Over time, the pumpkins grew to consider Earth a desireable destination spot for sabbaticals involving metaphysical discussions, loafing meditations, and the refined rejuvenation of necessary energies. Fortuitously, this annual voyage happened to coincide with an Earthly festival known as ‘Halloween’, and as our intergalactic visitors like nothing better than a good time, they participate in the celebrations with alacrity and every intention of graciously adding to the anticipated hilarity. Now, we all know by now that this benevolence has been manifested in allowing themselves to be harvested, transported, bathed and polished to a resplendent sheen, with formal and elaborate display at every retail center across the land, a homage to be envied by any sentient being in the known universe.
But it doesn’t end there, oh no – further tribute is lavished upon them. Earthlings, inspired to a creative frenzy, take our pumpkin guests lovingly into their own homes where, after proper oohing and ahhing reverence, commence to sculpt and fashion our friends into the most marvelous designs, hewing them into monuments of appropriate holiday ornamentation, each trying to out-do the other in gleeful exhibition of these commemorative performances to be enjoyed and reflected upon for many days. Now, oh dear, you might well conclude, this vegetal evisceration must cause regrettable discomfort, to say nothing of rendering mortal wounds on our innocuous friends. But here, happily, you would be mistaken due to one unrevealed fact – this bodily carving is an essential function in their life cycle, and actually facilitates in reproduction and proliferation! Let us observe subsequent events, with objective and logical consideration, where all will become clear.

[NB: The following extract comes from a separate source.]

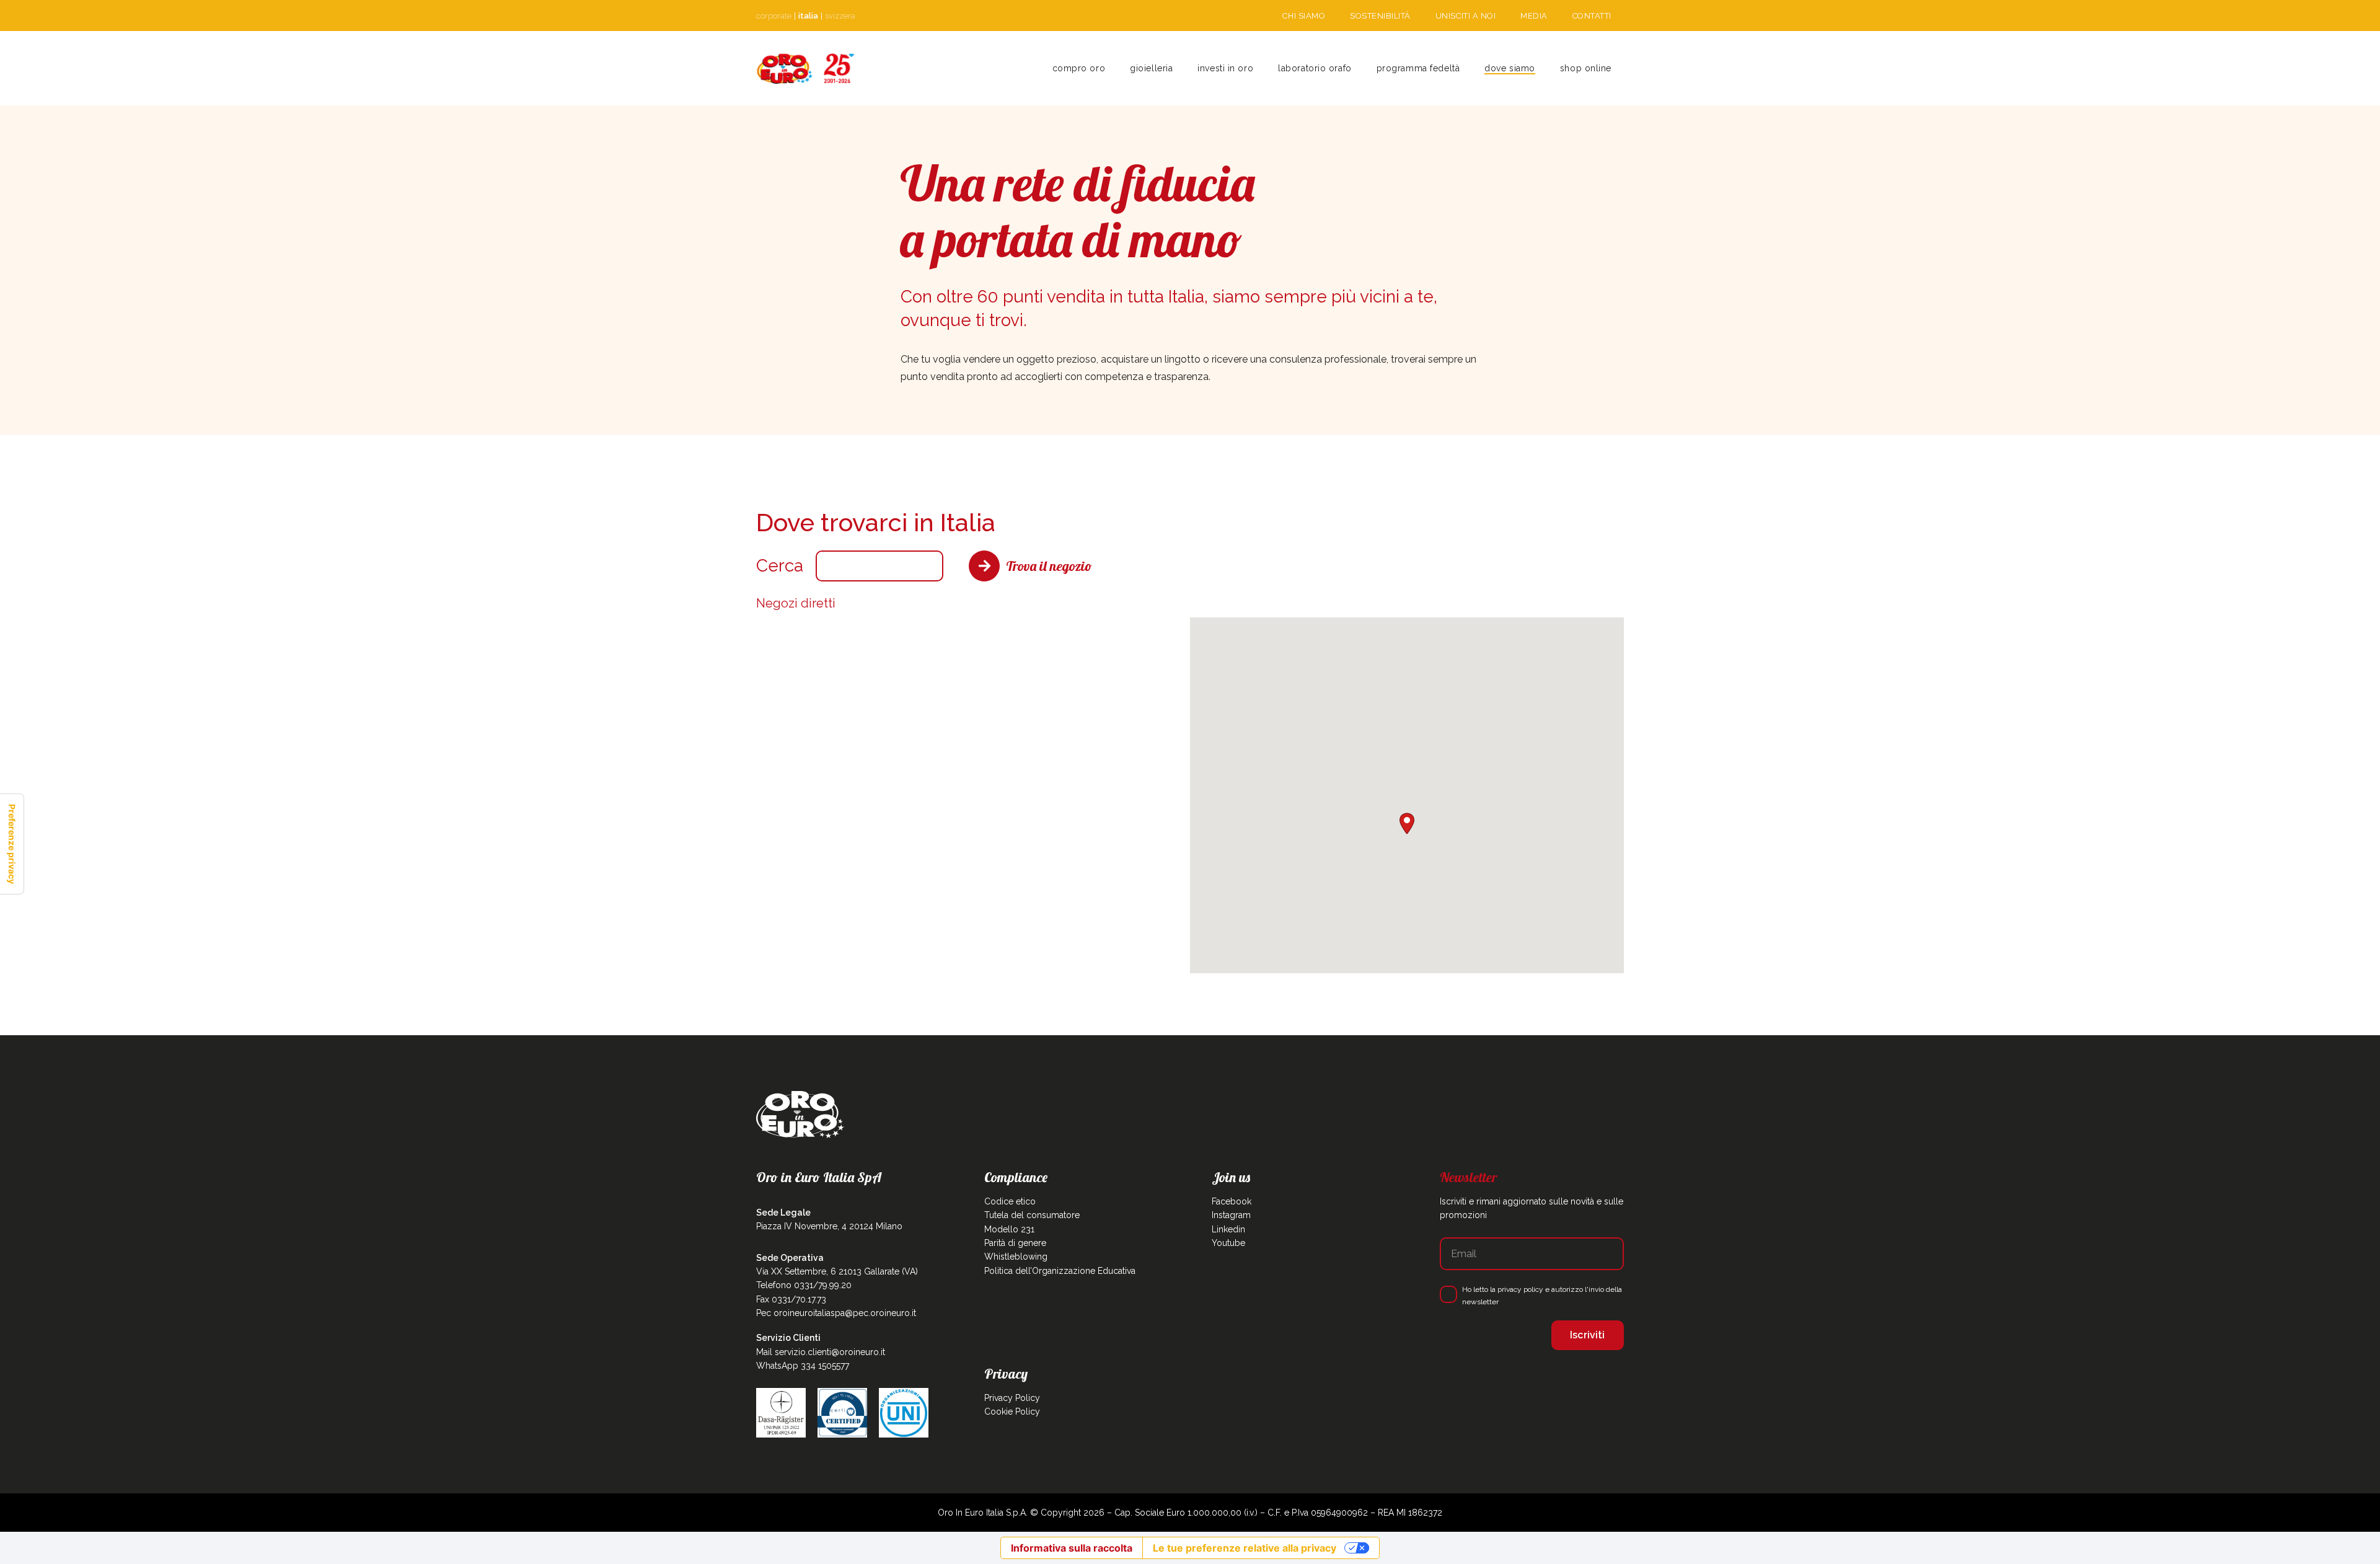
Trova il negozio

After a nominal passage of time, while our pumpkin boarders have been the recipients of deserved veneration, they have been furtively accumulating a sufficient amount of indigenous biological material known to us as ‘mold’. Slowly, almost imperceptively, they begin to slather themselves from head to toe in this impermeable armor, preparing for the next stage of existence, while we are left, unfortunately, mourning their coming departure due to a substantial stench and anticipated oozing over every available surface. Our lament, howver, is their rapture, as they journey expeditiously to landfills and sewage treatment plants across the land, where they hibernate and ripen once again into former vitality.
With clever foresight, and unbeknownst to human perception, our pumpkin pals have germinated and sprouted innumerable spores, capable of a torpid existence as camoflage for their true character. They appear to us, cunningly, as ordinary and mundane, if somewhat colorful, popcorn kernals. Once again we take them into our homes, and with the proper application of heat and oil, they are jettisoned upward, where they might capture and store prodigious amounts of our solar currents and launch themselves on their homeward jaunt. Admittedly, many do not reach the upper atmosphere, and are destined to repeat the cycle here on earth. But, enough of them posess the capability to fashion oblique trajectories, maintain the necessary velocity to return home, and are left with pleasant memories, hauling sacks of souvenirs.
Upon arrival, they spend many months regaling their friends and acquaintances with tales of incomparable Earthling hospitality. In fact, so profuse is their praise that, even as we speak, residents of the Rutabaga Galaxy are packing their bags.